Abstract
Purpose :
Faxed and scanned visual field (VF) reports are ubiquitous in clinical settings due to the lack of interoperability between electronic health records (EHR). Aiming to reduce clinician workload, we developed and validated a machine learning-based optical character recognition (OCR) system to automate the extraction of VF and VF measures from scanned images and PDFs.
Methods :
Humphrey 24-2 SITA Standard VF reports were extracted from the EHR for 472 glaucoma patients with multiple visual field reports from 2015 to 2023, comprising 1806 Zeiss Humphrey Field Analyzer 3 (HFA3) reports and 168 earlier from HFA2.

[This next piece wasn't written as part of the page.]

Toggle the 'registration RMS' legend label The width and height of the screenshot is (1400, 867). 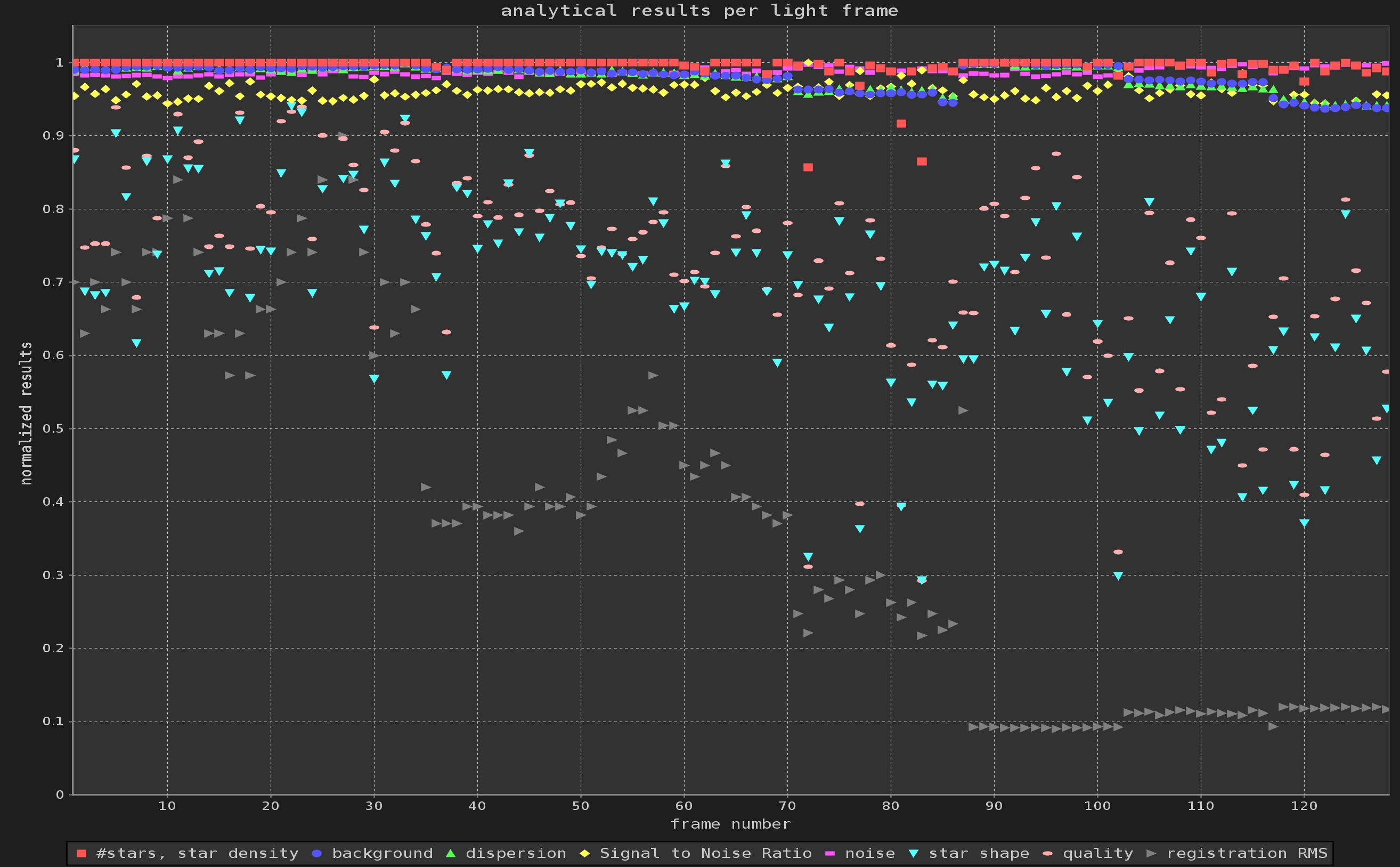[x=1247, y=853]
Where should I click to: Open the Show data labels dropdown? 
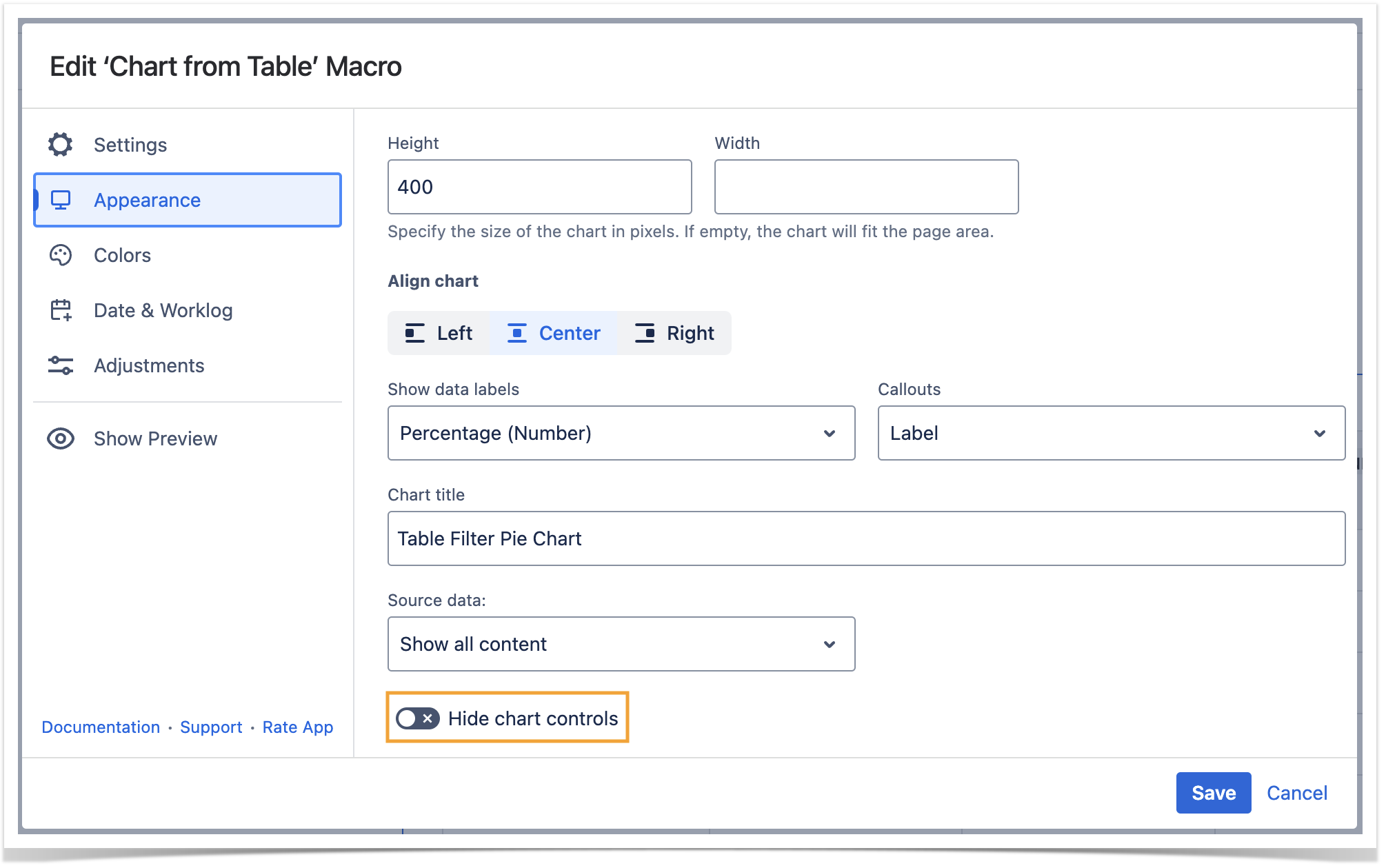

Using OpenCV, a free and open-source software (FOSS) for image analysis, we preprocessed these images to detect VF reports. We then used image morphological transformations with Sobel filters to detect the locations of key textual information from this report including patient identifiers, VF thresholds and VF statistics. We developed two OCR systems using two FOSS OCR engines: Tesseract and PaddleOCR to extract textual information from detected locations as reported by OpenCV (Figure 1). Tesseract is based on a machine-learning long short-term memory (LSTM) and support vector model ensemble, whereas PaddleOCR is based on a residual attention based convolutional neural network backbone. Their character recognition accuracy was compared against human recognition using a random subset of 50 VF reports from both HFA2 and HFA3 reports.
Results :
Tesseract showed better accuracy on the OpenCV post-processed HFA3 reports (98% ± 2%) than HFA2 reports (95% ± 2%) on VFs and VF statistics. PaddleOCR performed better on HFA2 reports (98% ± 1%) than HFA3 reports (96% ± 2%). PaddleOCR and Tesseract performed similarly on patient information (96% ± 2% vs. 95% ± 1%). We found that the cause of most errors in OCR was due to font kerning and character or axis overlapping on VFs (Figure 2).
Conclusions :
Automated FOSS OCR engines effectively convert scanned VF reports to structured textual data, enhancing clinical workflow and research capabilities. This technology can aid in clinical trend analysis by facilitating access to previously hard-to-extract data, representing an advancement in the management and analysis of visual field information in healthcare settings.
This abstract was presented at the 2024 ARVO Annual Meeting, held in Seattle, WA, May 5-9, 2024.